How Is the Fee Basis Amount Determined for VHA?

With more than 150 comprehensive medical facilities and thousands of community clinics, the Veterans Health Administration system, serving the 24 million living veterans, is the largest medical system in the United States. In 2004, Congress expanded access to VHA heath care to include all qualified U.S. veterans. The VHA uses eight classifications to determine health care services priority and fees for eligible veterans. In some cases, the VHA waives fees for low-income veterans, regardless of their priority classification.

  1. High Priority Groups

    • Veterans with service-connected health conditions get a disability rating from the Veterans Administration. A 50 to 100 percent disabled veteran falls into the Priority 1 classification and gets free healthcare from the VHA. The VHA reserves the next two priority classifications for veterans who have service-connected health conditions and a disability rating of 10 to 20 percent. Priority 4 veterans are housebound, catastrophically disabled or receiving VA aid and attendance payments. Generally, these veterans do not pay for VHA services.

    Lower Priority Groups

    • The VA groups all other veterans into one of four lower priority classes, starting at Priority 5. These veterans are eligible for Medicaid or have income below a set threshold, including VA pensions. The Priority 6 group veterans are from specific theaters of war, recently discharged combat veterans and those with war-related exposures to toxins. The two lowest priority groups are veterans whose eligibility requires a means test and full disclosure of the veteran’s financial situation.

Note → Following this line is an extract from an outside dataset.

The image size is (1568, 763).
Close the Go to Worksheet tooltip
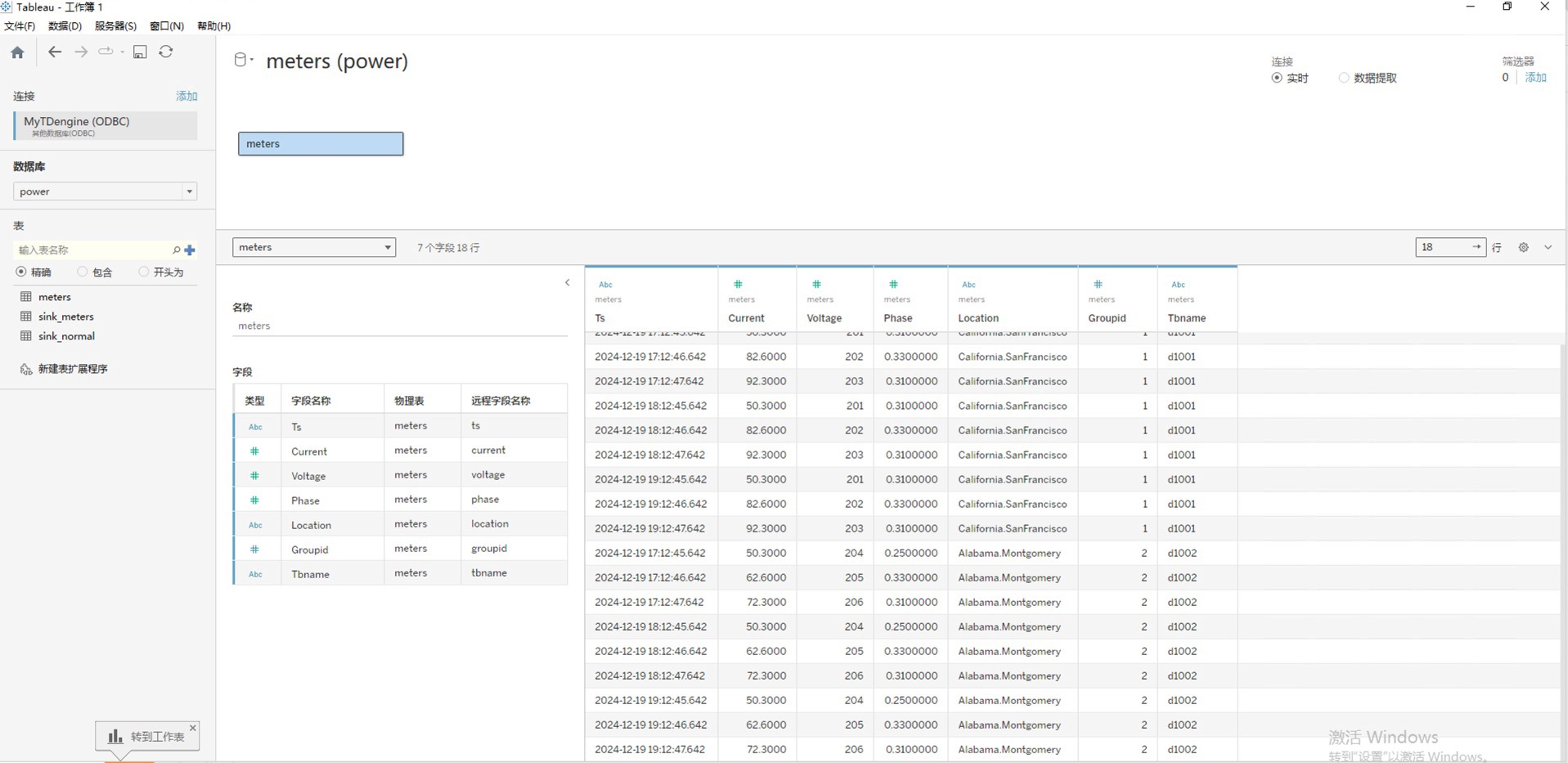click(x=193, y=728)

When the veteran’s income falls below the VA threshold only or under both the VA and Housing and Urban Development guidelines, the VA determines that the veteran is low-income eligible.

    Types of Care Fees

    • All other veterans who do fit a priority group for disability, pension or means must make co-payments for services received at VA facilities. These veterans pay $15 per regular outpatient visit in a VA facility or $50 for a specialist visit. The co-pay for inpatient services is $992, for the first 90 days, according to the Congressional Budget Office. Medications from the VA formulary have no co-pay for groups 1 through 6, but veterans in other groups have an annual cap of $960.

    Non-VA Care

    • In some cases, a veteran cannot easily access a VA facility or has a medical crisis that might be made worse by waiting for transportation to the closest VA. For these situations, the VA authorizes veterans' use of alternate healthcare facilities. The fees that the veteran pays are pre-approved by the VA and reimbursed in accordance with federal government regulations. The fee-basis services apply to outpatient and emergency room treatment. According to the Department of Veteran's Affairs website, this healthcare option is not intended to replace normal VA healthcare. It will only be approved when treatment in a VA operated facility is not feasible or could require a delay that might be life threatening.